Excerpted text:
2.3 Navigation applications in everyday use (2 books, 4 articles, 1 thesis)  

  1. Agrawaal, Taneea S, Aarjav Chauhan, Carolina Nobre, and Robert Soden. 2024. "What's the Rush?: Alternative Values in Navigation Technologies for Urban Placemaking." Proceedings of the CHI Conference on Human Factors in Computing Systems, May 11, 1–17.
  2. Gentzel, Peter, and Jeffrey Wimmer. 2024. "Restricted but Satisfied: Google Maps and Agency in the Mundane Life." Convergence 30 (3): 1041–57.
    1. Rose, Gillian. 2017. “Posthuman Agency in the Digitally Mediated City: Exteriorization, Individuation, Reinvention.” Annals of the American Association of Geographers 107 (4): 779–93.
  3. Gilge, Cheryl. 2016. "Google Street View and the Image as Experience." GeoHumanities 2 (2): 469–84. 
  4. Hanchard, Matthew. 2024. Engaging with Digital Maps: Our Knowledgeable Deferral to Rough Guides. Palgrave Macmillan Singapore.

Collected data:

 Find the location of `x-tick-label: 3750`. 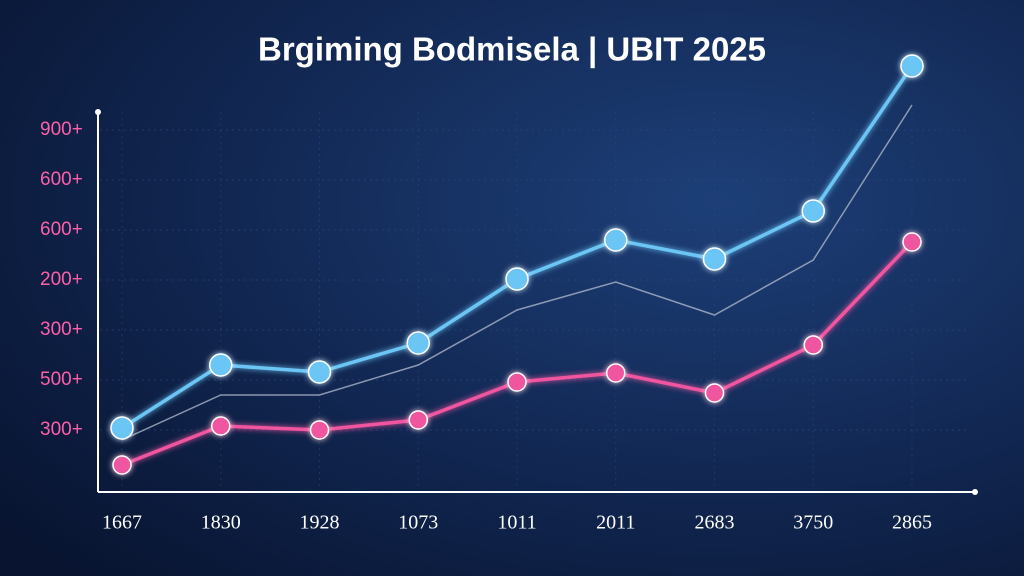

Prompt:
List the surname of the first author of each entry in the bibliography on navigation applications shown above.

Answer section:
Agrawaal, Gentzel, Rose, Gilge, Hanchard